When Gavin Newsom started deploying billboards in seven red states advertising California as an abortion-rights sanctuary, the standard cynical reaction was that the famously ambitious politician was laying the groundwork for a presidential bid in 2024 or later. You can’t say that about his latest abortion-related expenditure of reelection-campaign funds, though: an ad rollout strictly for Californians urging a “yes” vote on Proposition 1, a ballot initiative amending the state constitution to enshrine abortion rights.
To be clear, the governor doesn’t need to run any ads to get himself reelected. He’s very comfortably ahead of Republican Brian Dahle in a state that is emphatically Democratic (the GOP badly lost in its best opportunity to dislodge Newsom, the 2021 recall election). For that matter, there is zero doubt Prop 1 is going to pass. A September poll from the Public Policy Institute of California showed the initiative leading among likely voters by a 69-25 margin (even one-third of self-identified Republicans supported it, according to this and other polls).
Newsom is spending money promoting Prop 1 for the very good reason that it’s a turnout generator for the Democratic-leaning voters who could also help the party win close congressional, state legislative, and local government contests. That’s why Democrats in other states are figuring out how to get an abortion referendum on their own ballots — if not in 2022 (where it will appear in one shape or another in Kentucky, Michigan, Montana, and Vermont as well as California), then in 2024, as the Washington Post reports:
While in the early stages, discussions around whether to pursue an abortion rights ballot measure are occurring in states including Ohio, Florida, Arizona, Oklahoma, Colorado and Missouri, according to interviews with over a dozen advocates, liberal groups and others, some of whom spoke on the condition of anonymity to detail private conversations. One person familiar with the discussions said at least a dozen states are exploring — or are expected to soon explore — whether a citizen-led petition is a viable path to restoring or protecting abortion access in their state.
“Every state that has access to direct democracy as a tool will consider if that is a strategy that makes sense for 2024, for 2026 and beyond,” said Sarah Standiford, the national campaigns director at Planned Parenthood Action Fund.

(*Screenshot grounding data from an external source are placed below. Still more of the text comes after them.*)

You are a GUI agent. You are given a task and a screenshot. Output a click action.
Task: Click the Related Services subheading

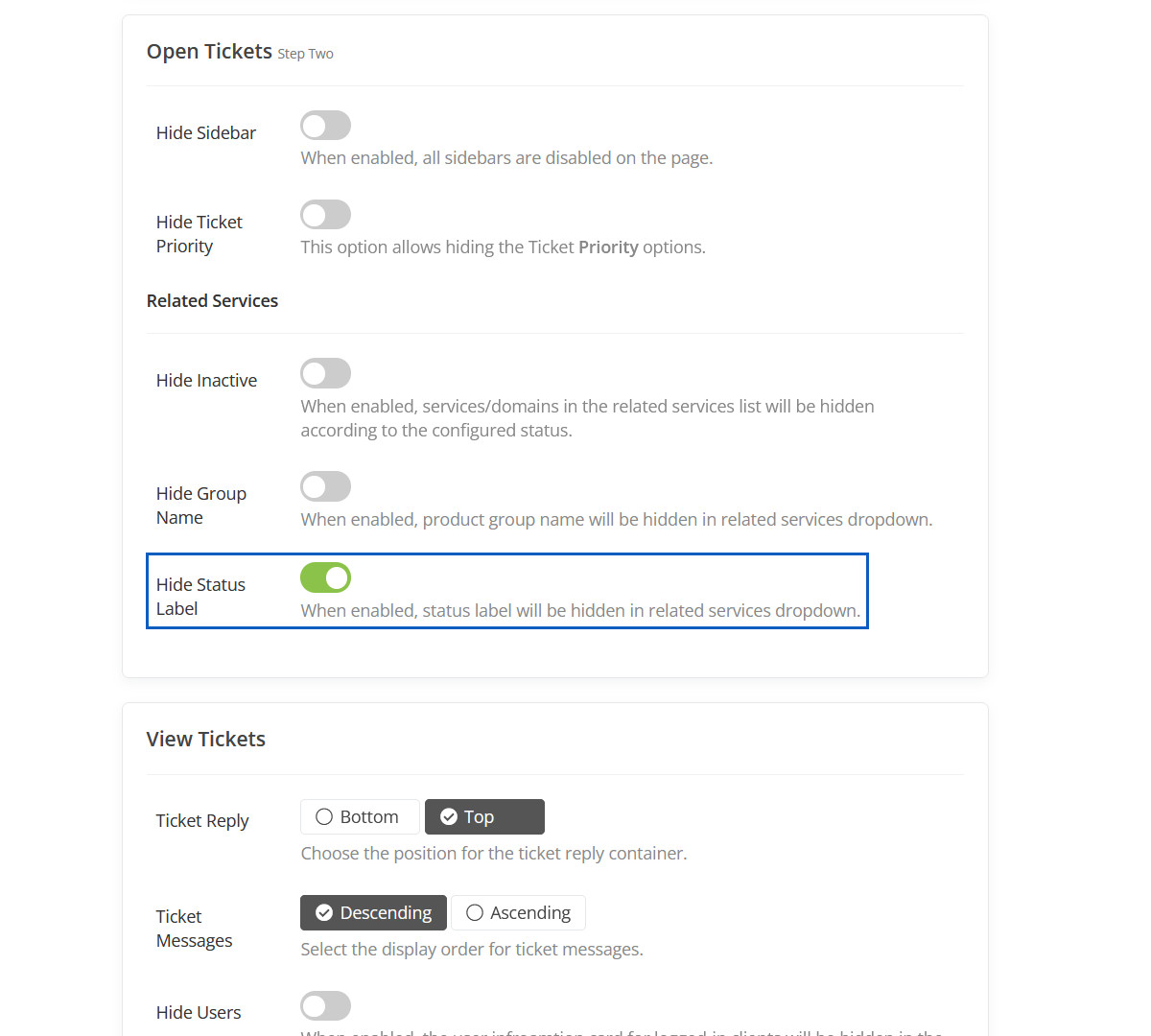click(x=212, y=301)
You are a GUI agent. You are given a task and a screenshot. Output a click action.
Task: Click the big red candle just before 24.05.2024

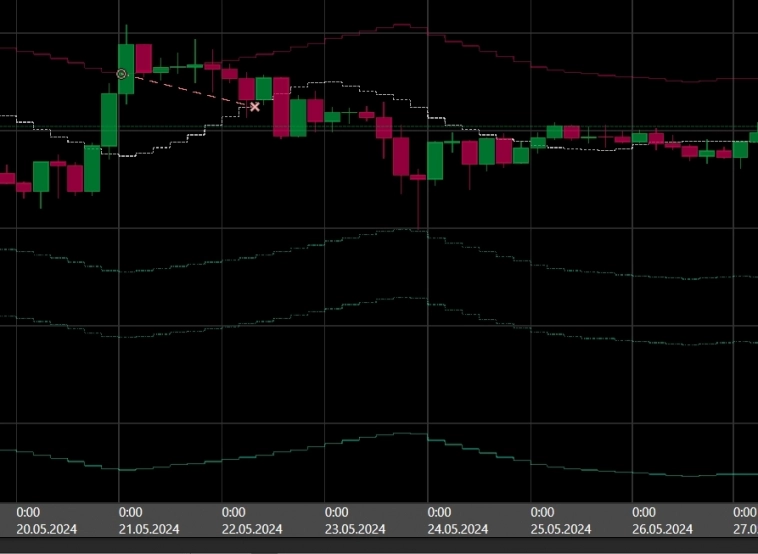point(401,156)

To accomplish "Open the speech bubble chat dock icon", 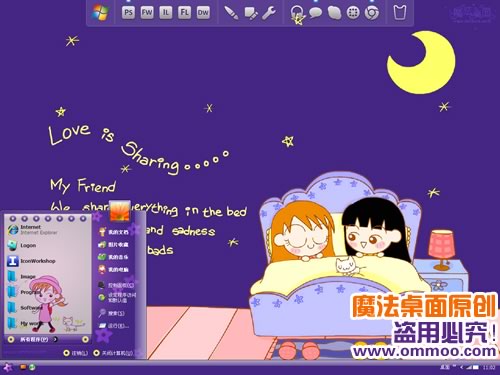I will click(315, 13).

States with Democratic-controlled legislatures may also act to create abortion-rights ballot measures in future years. And it’s possible that anti-abortion activists and legislators may miscalculate and create a ballot test on abortion that they will proceed to lose. That famously happened in Kansas in August and could happen in November in Kentucky and/or Montana.

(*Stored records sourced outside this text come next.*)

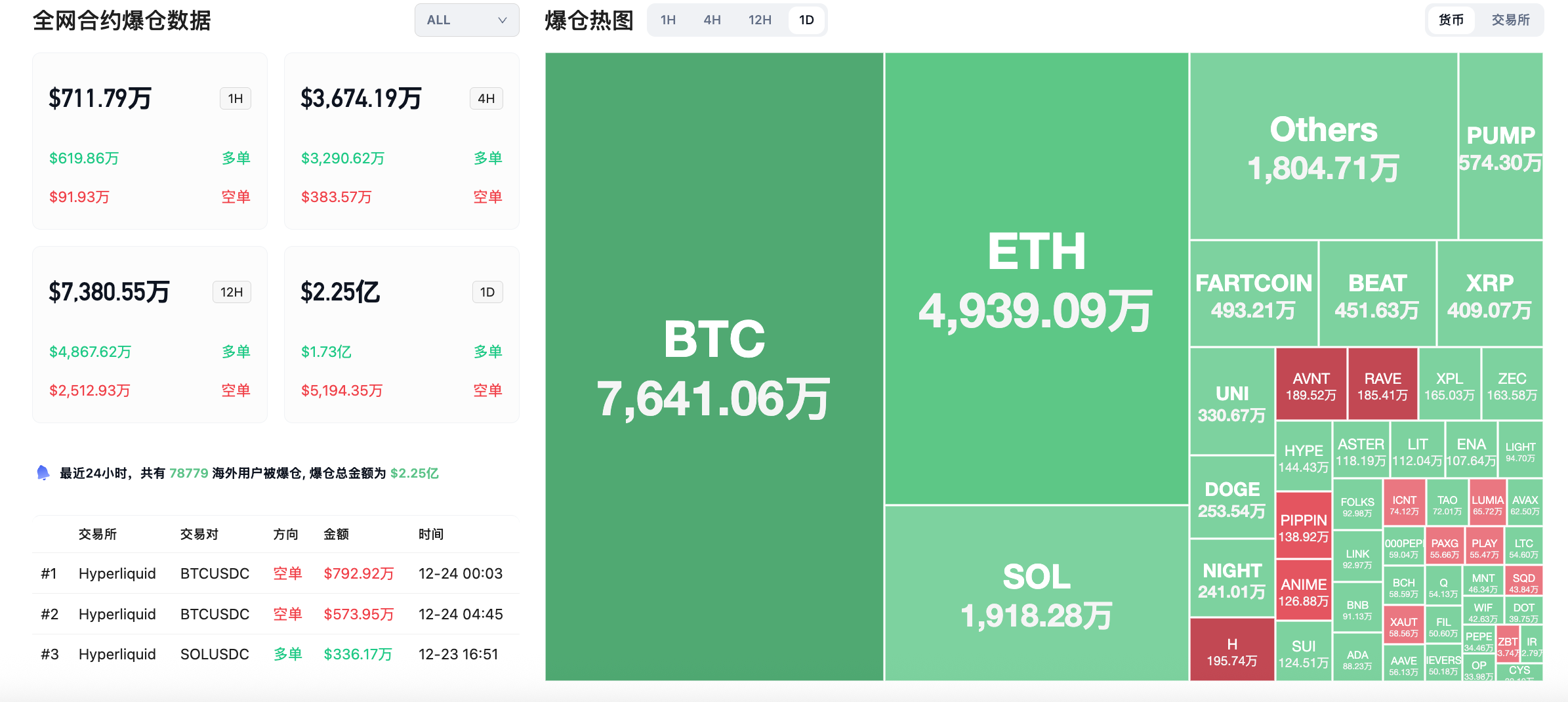Toggle heatmap view to 交易所
Viewport: 1568px width, 702px height.
1510,20
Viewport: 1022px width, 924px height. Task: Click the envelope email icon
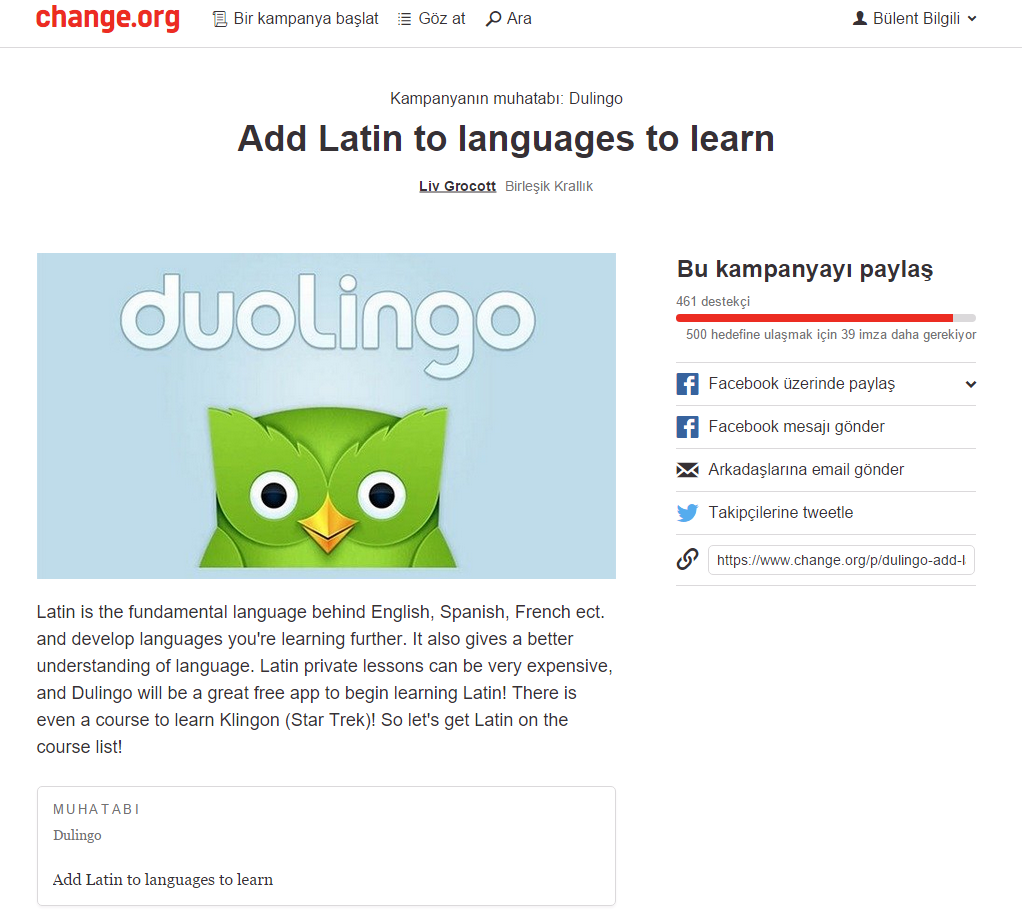pos(688,470)
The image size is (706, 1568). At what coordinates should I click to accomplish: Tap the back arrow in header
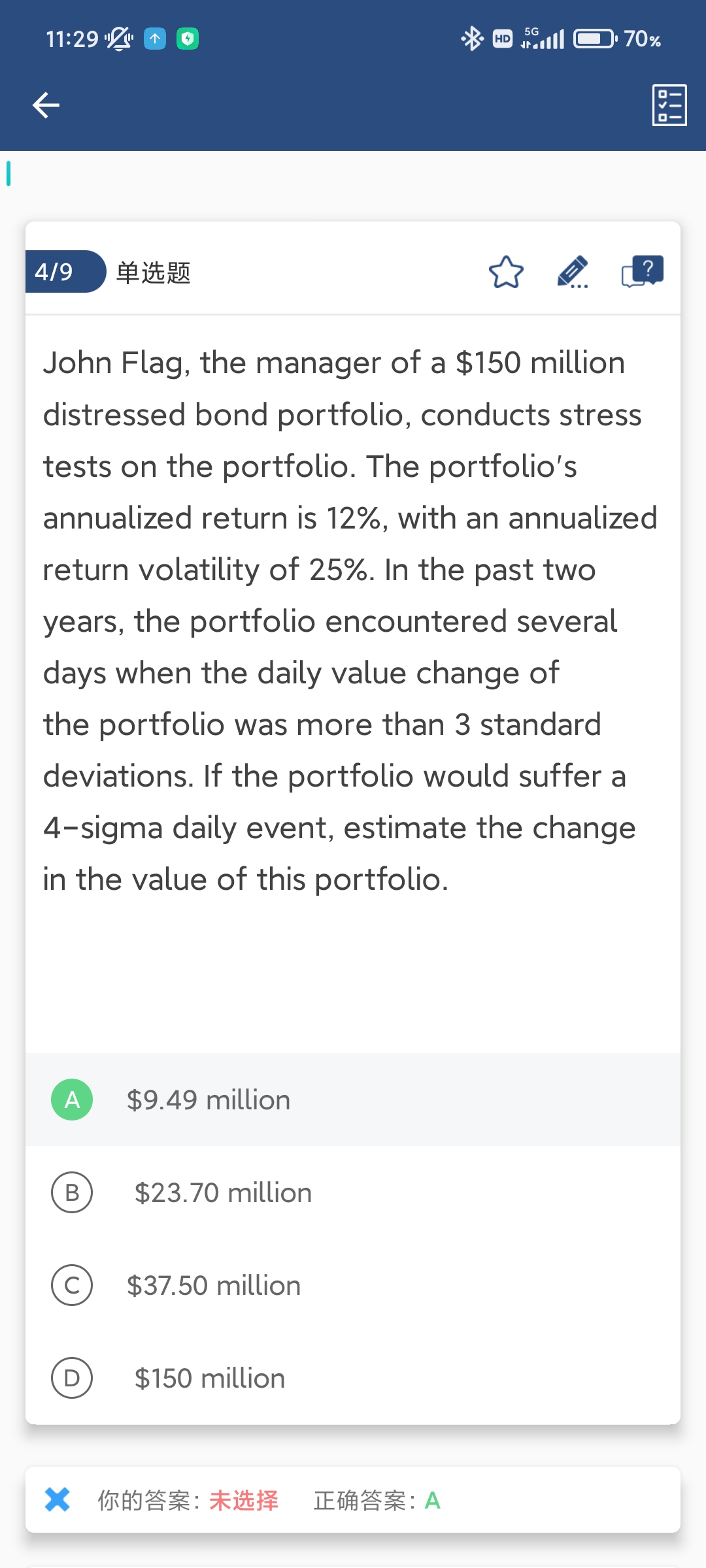click(46, 105)
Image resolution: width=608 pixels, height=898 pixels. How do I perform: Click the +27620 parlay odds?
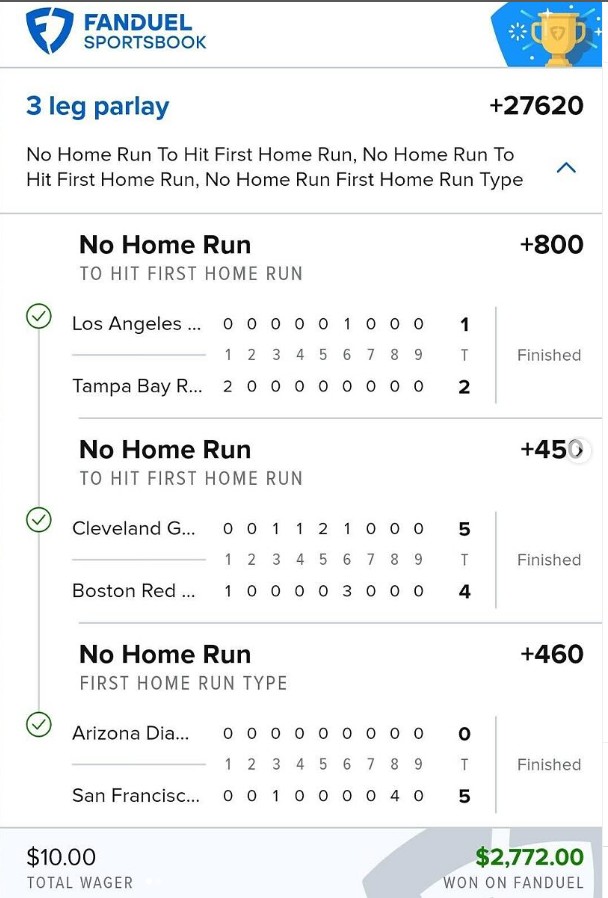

It’s ironic, really: For decades, the anti-abortion movement claimed it wanted nothing more than to abolish the illegitimate judicial usurpation of abortion policy-making and “return it to the people” where it belonged. Now that the U.S. Supreme Court has done just that in the Dobbs decision, it turns out that, in many places, “the people” want to choose reproductive rights and, in doing so, have boosted the electoral prospects of the pro-choice party. In this as in many other respects, the anti-abortion GOP is the eager dog that finally caught the bus.